The article is talking about the effects of these chemicals on infants breastfeeding and the effects on newborns.
While these are endocrine disrupting chemicals, people aren't transgender because their hormones are imbalanced. The reason transgender people do hormone replacement therapies is so that they can change their hormonal balance. If these chemicals were making people trans, baseline blood tests, which you need to take when you start HRT, would tell different stories than they tell. N1, mine were normal, and this aligns with what others I know have experienced.
My guess is that there is an appearance of a greater number of gender diverse people today because culturally we've reached a point where we don't feel like we need to die with the secret of being transgender, rather than because there were proportionally that many fewer transgender people before.

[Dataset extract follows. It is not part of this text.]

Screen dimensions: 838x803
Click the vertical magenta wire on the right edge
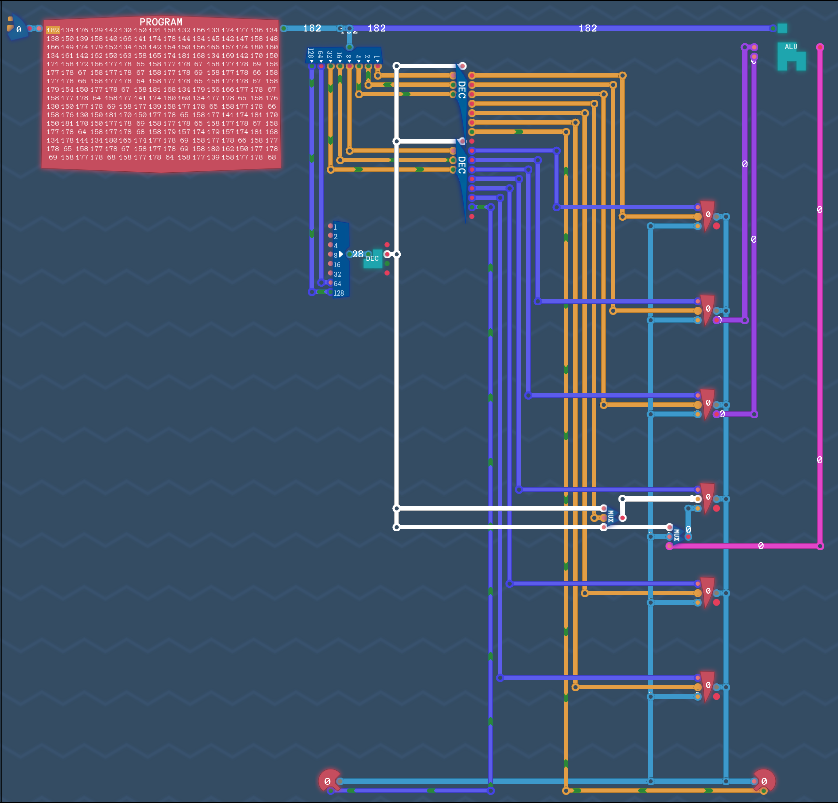[820, 300]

> people aren't transgender because their hormones are imbalanced. The reason transgender people do hormone replacement therapies is so that they can change their hormonal balance.
Not so sure, it could have to do with their hormones. I recall experiencing mild gender dysphoria during a period when my testosterone was recorded as below normal. When it returned to normal the dysphoria went away. It could be that some choose to say, "Since I think I'm a girl, perhaps I should swing the hormones even further in that direction."
I'm just one data point though, would be curious to hear other's experiences with dysphoria and what their blood work shows.
EDIT: And think about it, it's a logical contradiction to say that "hormones have nothing to do with it but write me an Rx to mess with my hormones so that I'm more of a girl."